2. It's good business for hospitals and their sub-specialist employees, whose stability relies on a steady stream of people in medical crisis, to keep data within their own walls and away from competitors.

3. It's good business for the industry as a whole because a free-flow of data means price, quality, and effectiveness transparency, forcing healthcare to compete like the rest of the economy.

And, the federal government obliges everyone with a cloak to hide behind: HIPAA.

The public is the only stakeholder in healthcare that restricting access to data is not good for.

The key to saving our healthcare system is to achieve a free flow of data and to convert that data into actionable clinical, price, and quality information for primary-care physicians, called interoperability.

Interoperability is the ability for different information technology systems and software applications to communicate, exchange data, and use the information that has been exchanged. It solves three of the most vexing problems the healthcare system and its providers face:

1. It unites a fragmented healthcare delivery system;

2. It streamlines and standardizes communication among providers; and,

3. It eliminates duplication of services.

Three Solutions to Move Forward

Karen DeSalvo, a physician and the former national coordinator for health information technology, set a goal to get the basic infrastructure in place by 2017 and to have a fully interoperable national system by 2024. That deadline has since been moved to 2017.

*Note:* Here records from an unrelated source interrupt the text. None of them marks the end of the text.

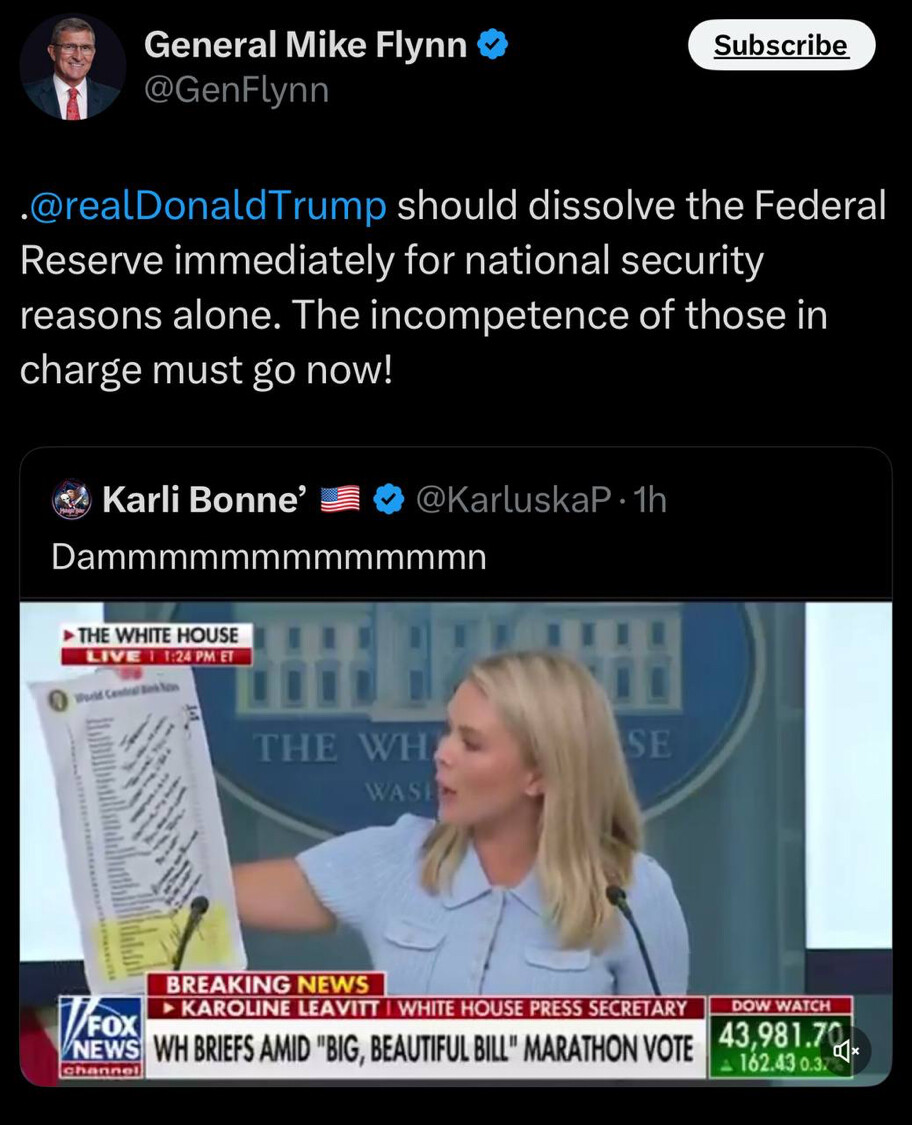Click Karli Bonne's blue verified checkmark
Screen dimensions: 912x1125
pyautogui.click(x=389, y=499)
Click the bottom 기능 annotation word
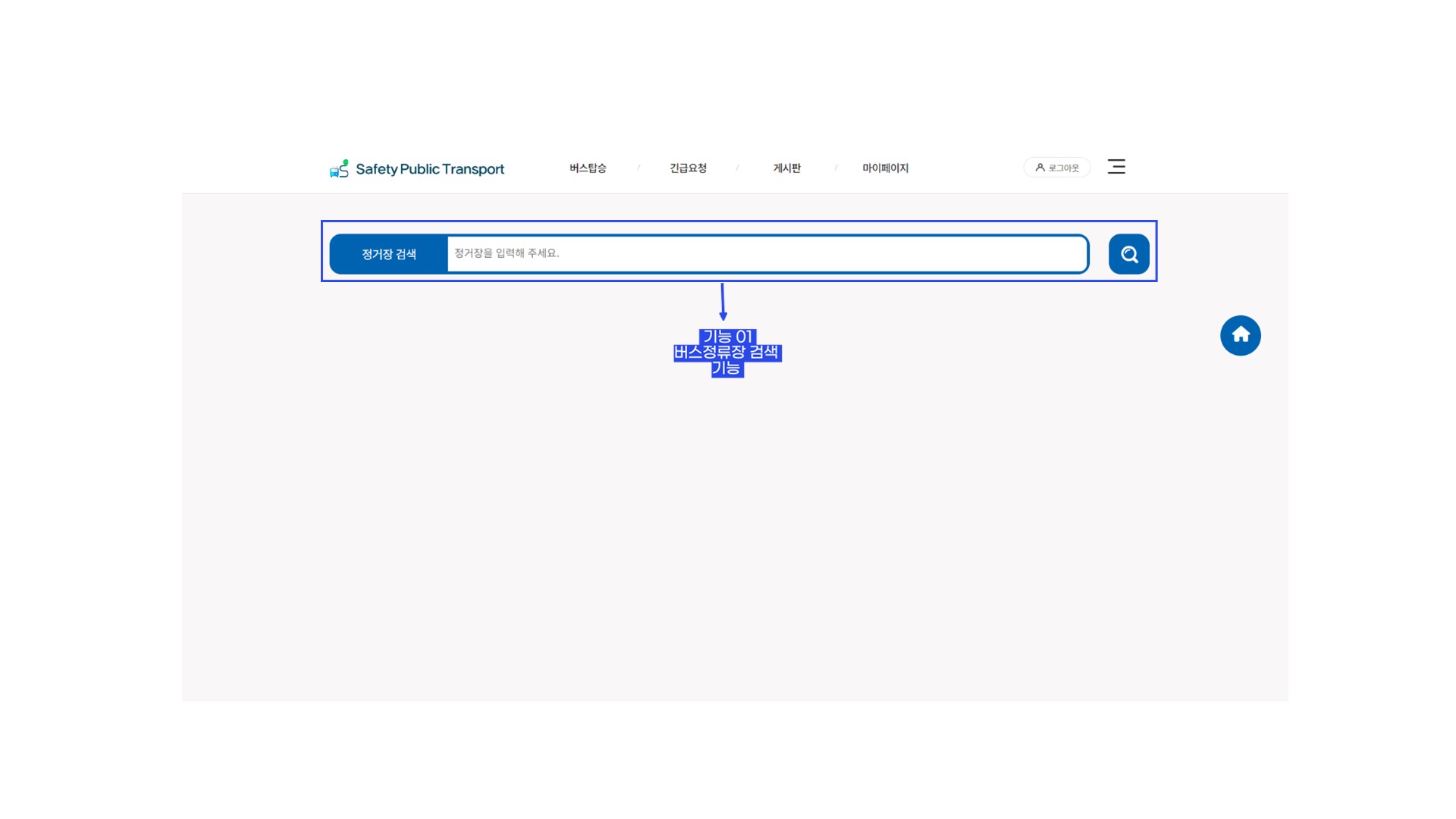 click(726, 369)
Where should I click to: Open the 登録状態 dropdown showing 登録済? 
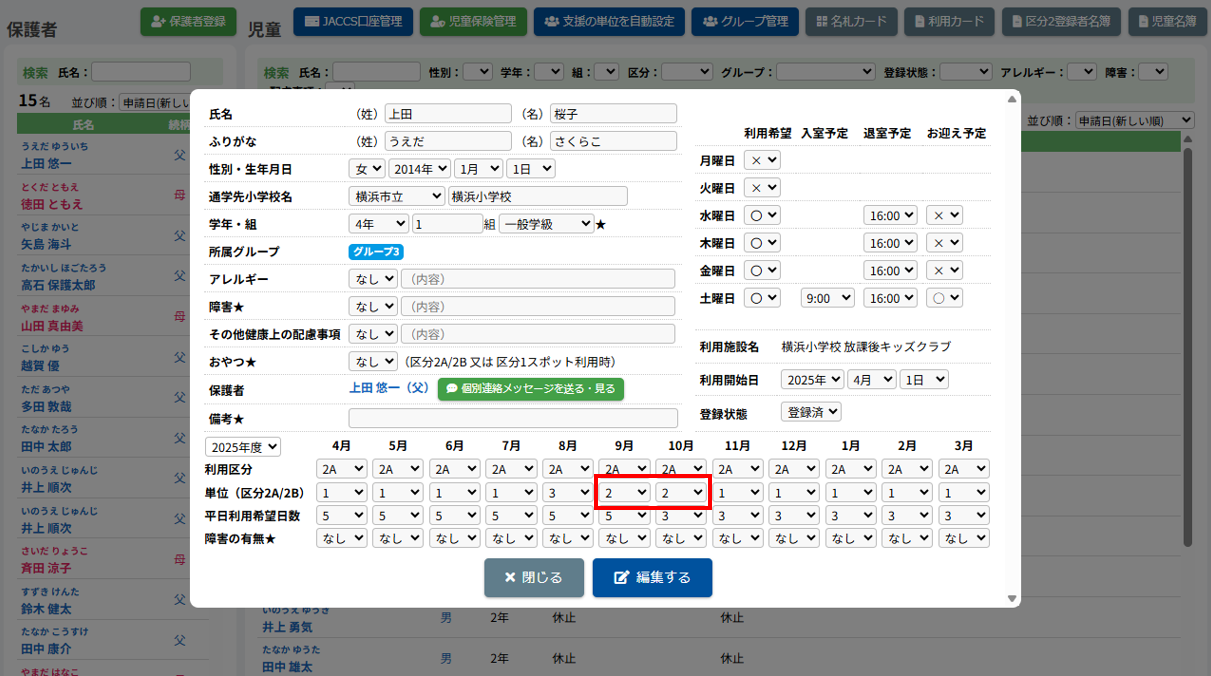coord(811,412)
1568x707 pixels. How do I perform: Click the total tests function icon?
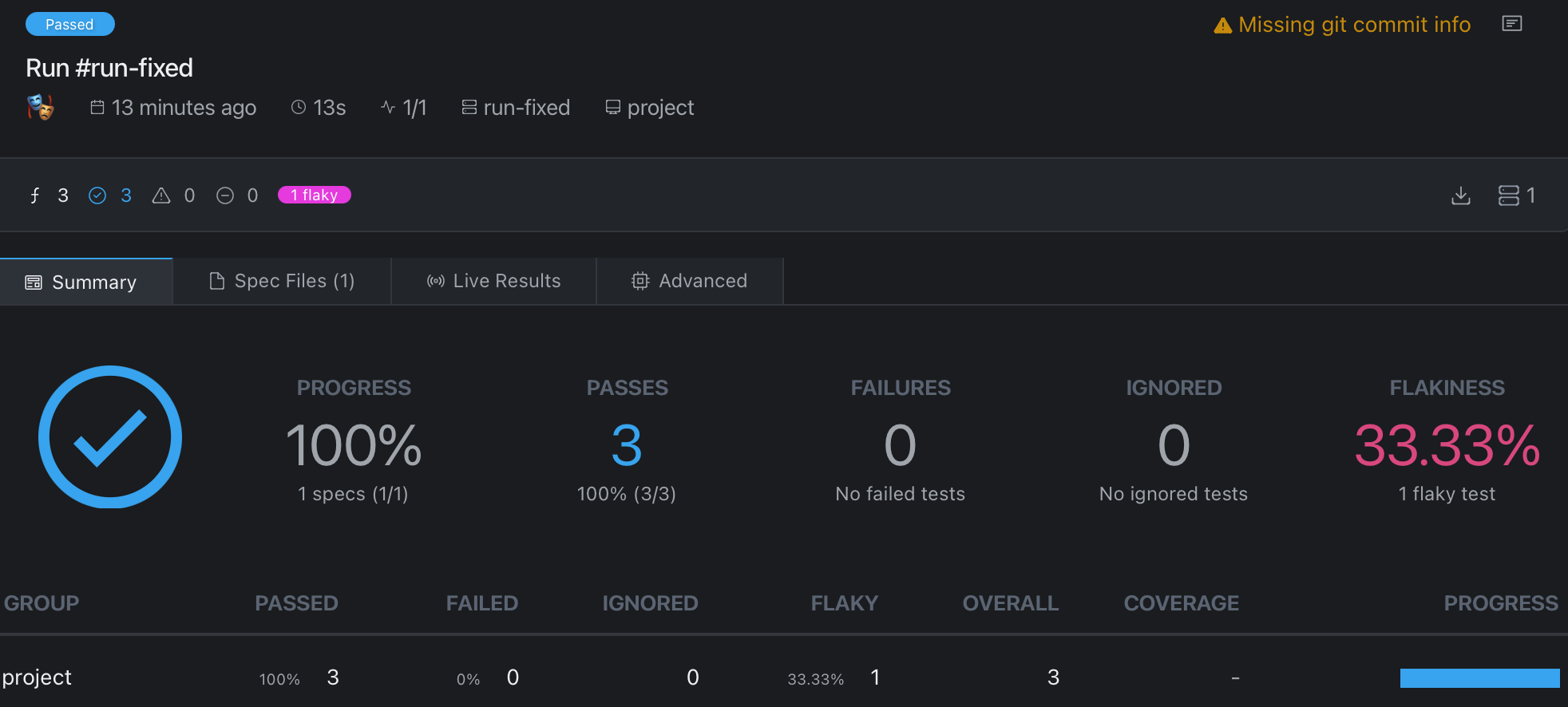35,196
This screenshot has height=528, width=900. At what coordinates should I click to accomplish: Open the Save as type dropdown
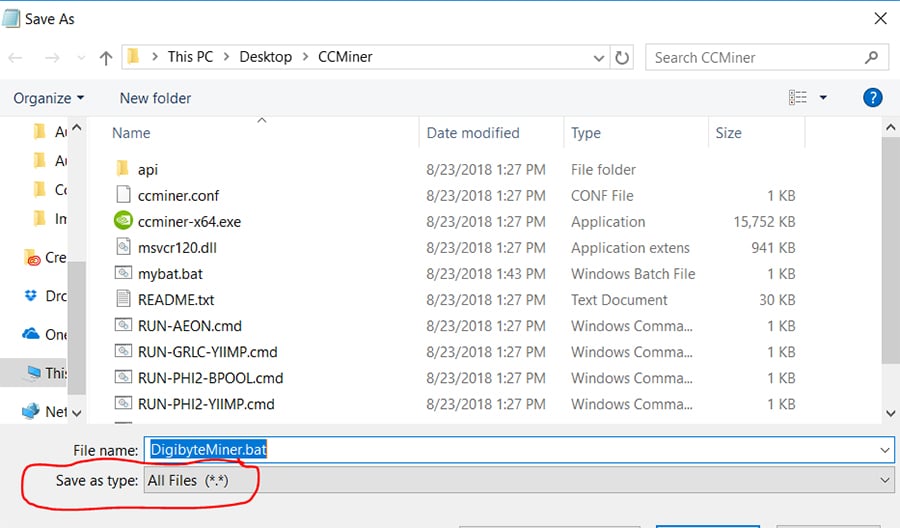pos(518,481)
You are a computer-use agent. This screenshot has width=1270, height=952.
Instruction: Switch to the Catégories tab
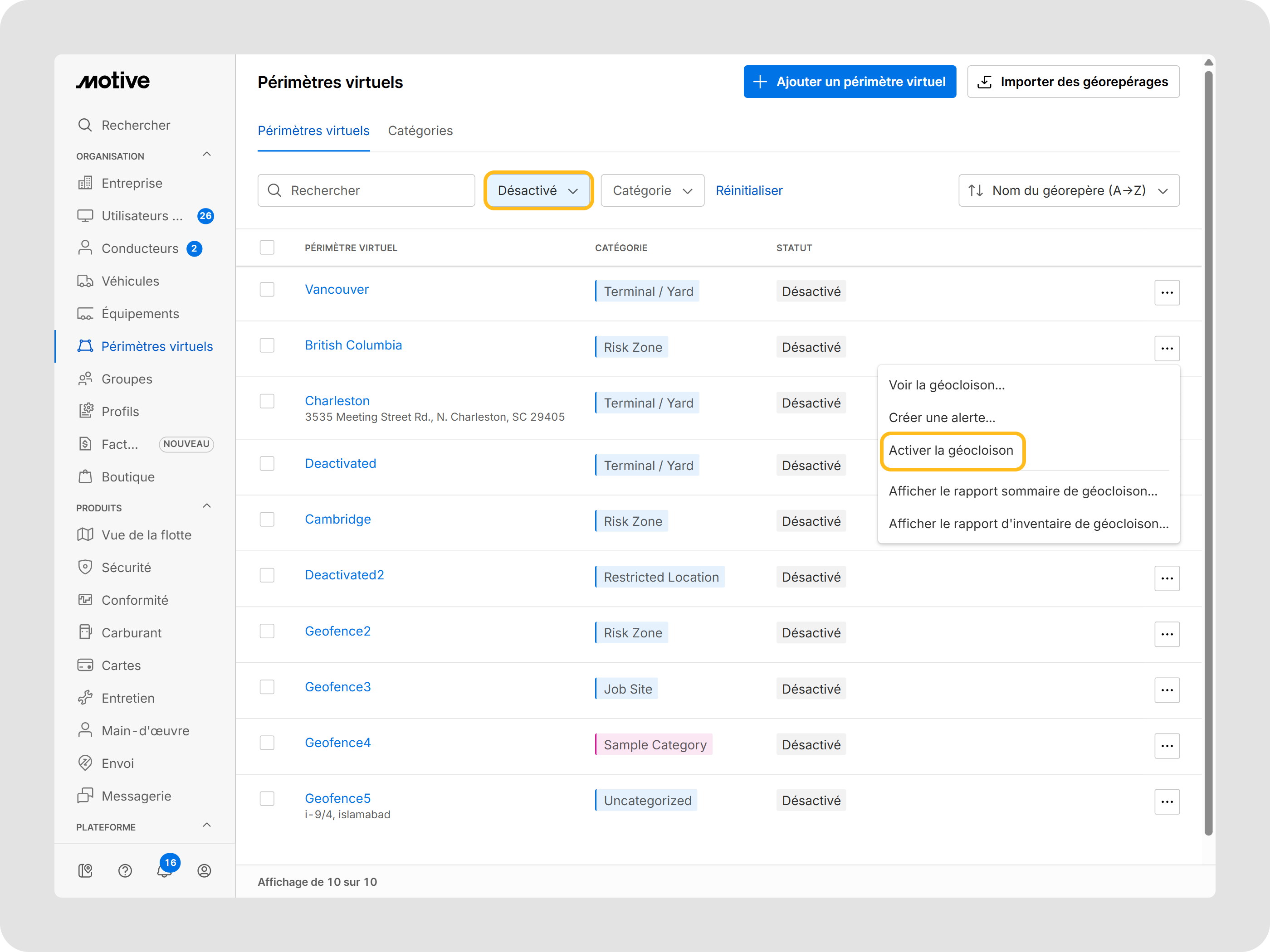[x=420, y=131]
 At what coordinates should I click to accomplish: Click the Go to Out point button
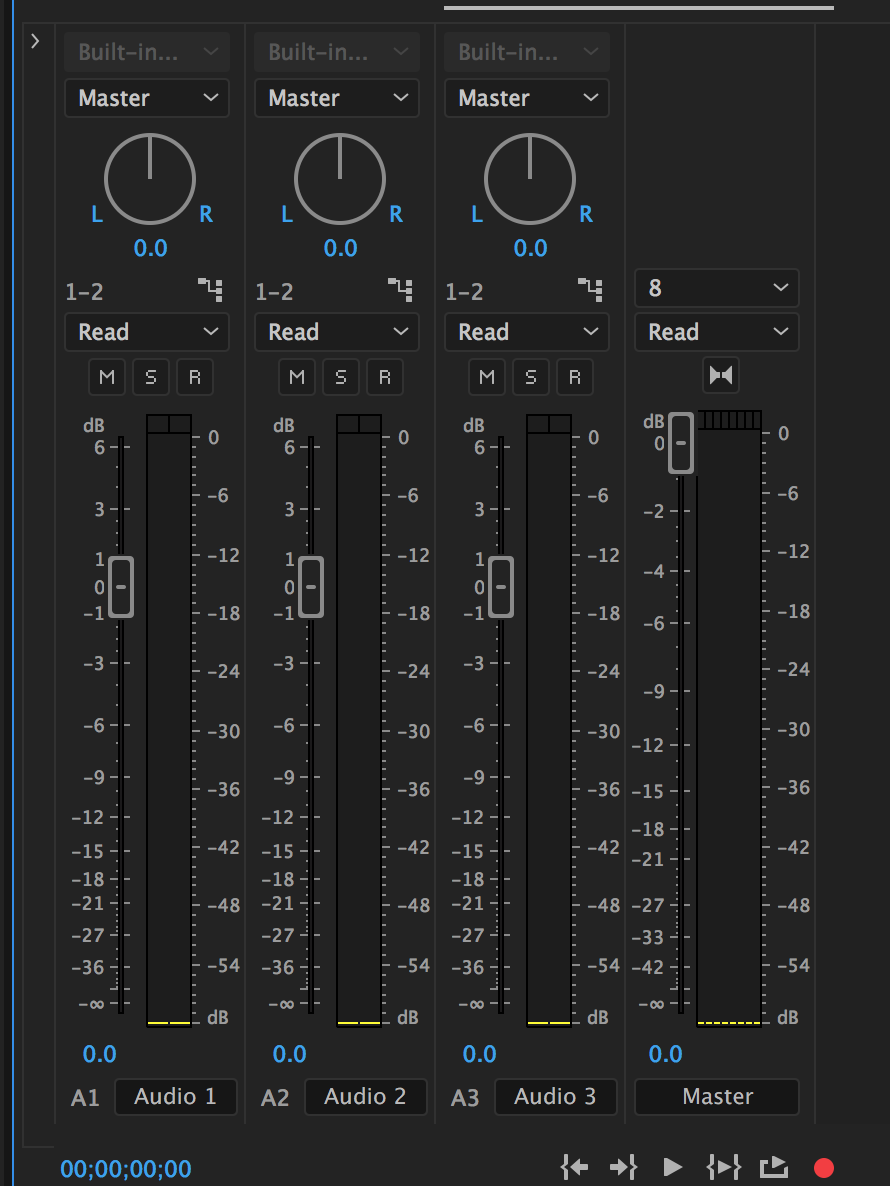(x=623, y=1166)
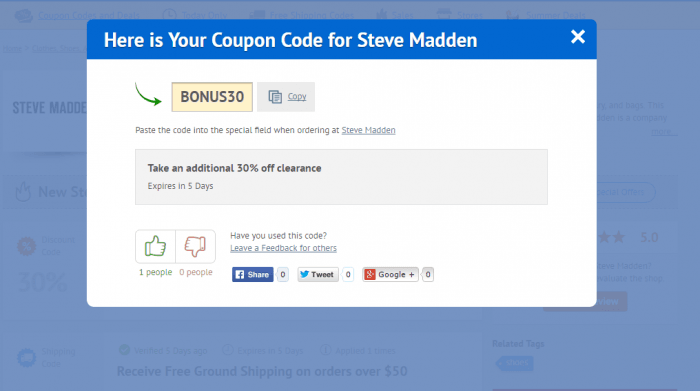Image resolution: width=700 pixels, height=391 pixels.
Task: Open the Steve Madden store link
Action: pos(368,130)
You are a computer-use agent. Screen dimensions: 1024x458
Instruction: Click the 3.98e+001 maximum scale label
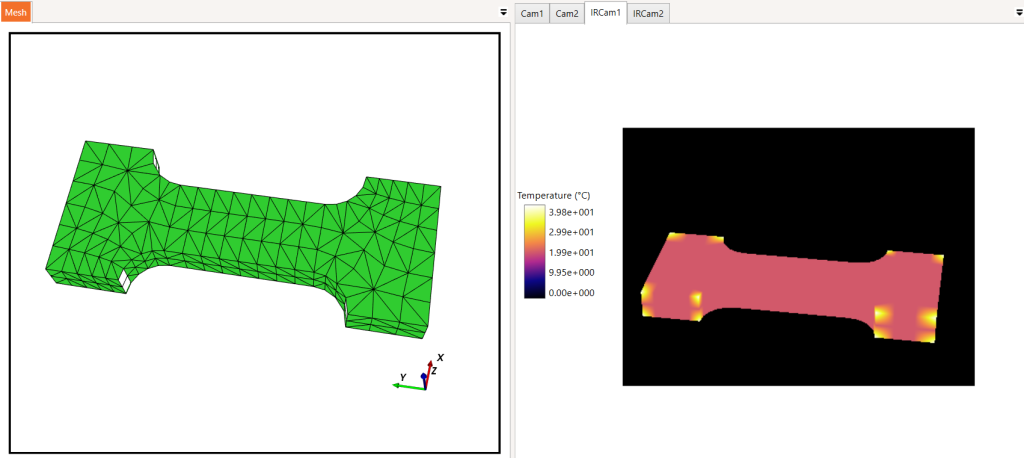point(573,212)
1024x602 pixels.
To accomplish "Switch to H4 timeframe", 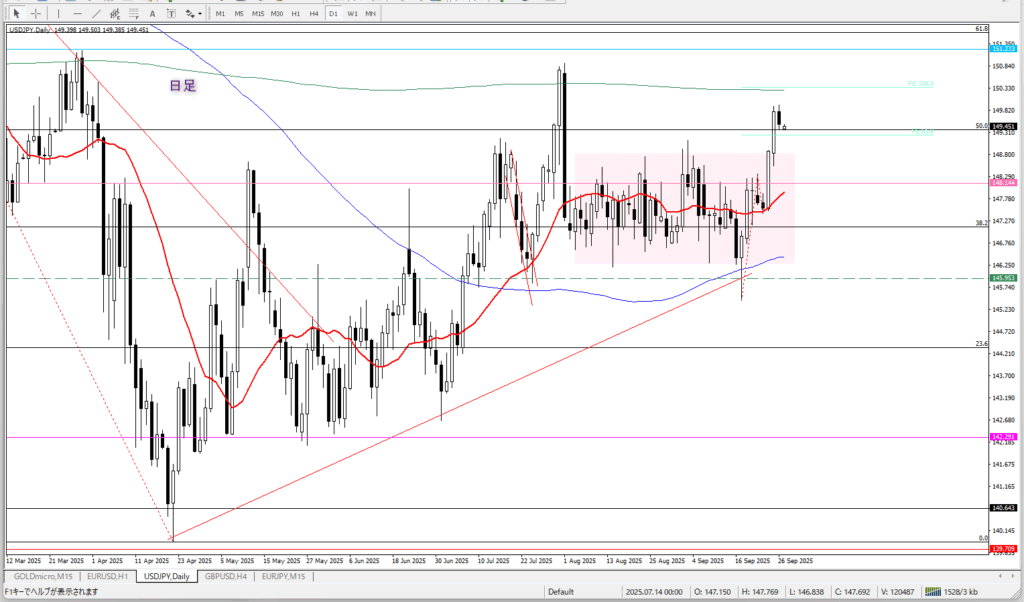I will (x=314, y=13).
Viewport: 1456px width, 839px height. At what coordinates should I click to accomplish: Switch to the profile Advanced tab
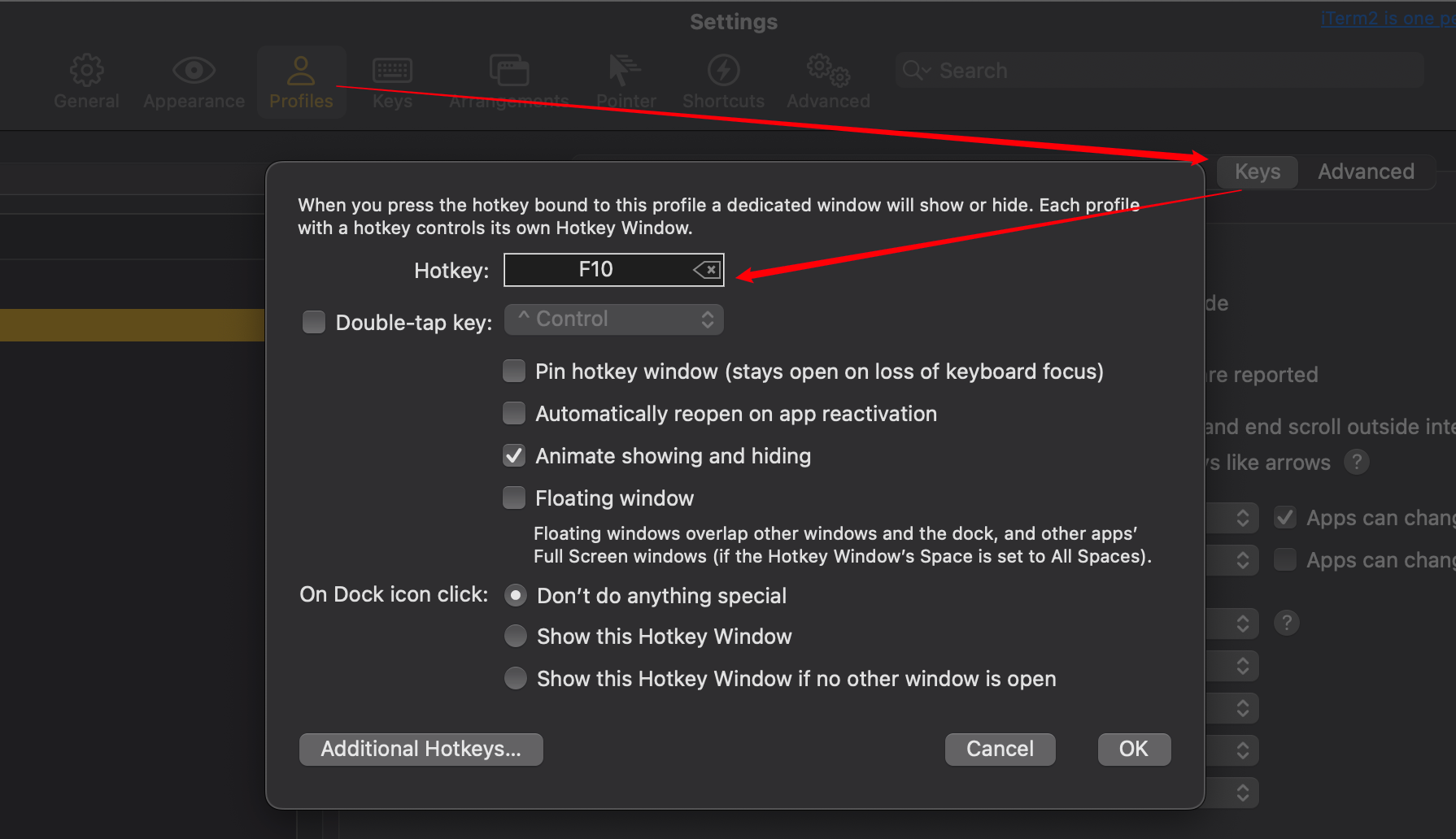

Considering that literally hundreds of thousands of doctors do not have or cannot afford EHR systems, nor can they afford to jump through the annual labyrinth of regulatory hoops to meet the federal government's definition of "meaningful use," and over 150 EHR manufacturers fighting for the only thing that keeps them in business - proprietary data - this goal is not only unrealistic, it is disingenuous.

But, there are companies already operational and their population health, analytics, and quality measurement systems combined with primary-care practice operational transformation, best practices training, and support that unleashes the power of that information, already generating high quality care and superior clinical outcomes at lower cost.

They do this by cutting waste and managing chronic disease effectively, which keeps patients out of the hospital. As a result, they must be independent of hospitals to avoid the conflict of interest.

Hospitals and their unions, whose lament you are already hearing, realize their vulnerability, and will fight unless you change the system to protect them. Hospitals are necessary to the public welfare and our national security.

Three simple actions can accelerate the process:

1. Funding the expansion of our interoperability capabilities and use of a common population health and analytics system with practice transformation, and requiring EHR companies to format their data in the same way and put it in the same place;

2. Limiting "out-of-network" payments to a reasonable percentage of Medicare to protect both patients and providers to protect patients and shared savings and risk programs from predatory practices; and,

3. Indemnifying doctors that use and document best practices from frivolous lawsuits.

With the kind of savings programs like these can deliver, investing the savings from just four or five Medicare beneficiaries per year for each enabled primary-care practice,  the return on investment generates savings of 100 times or more.

The hardest part is mentally disengaging from the misperception that hospitals are healthcare providers. They are not. Hospitals are medical crisis treatment and rehabilitation facilities. Hospitals cannot so much as dispense an aspirin without a doctor's approval, and doctors need to be clear of conflict of interest.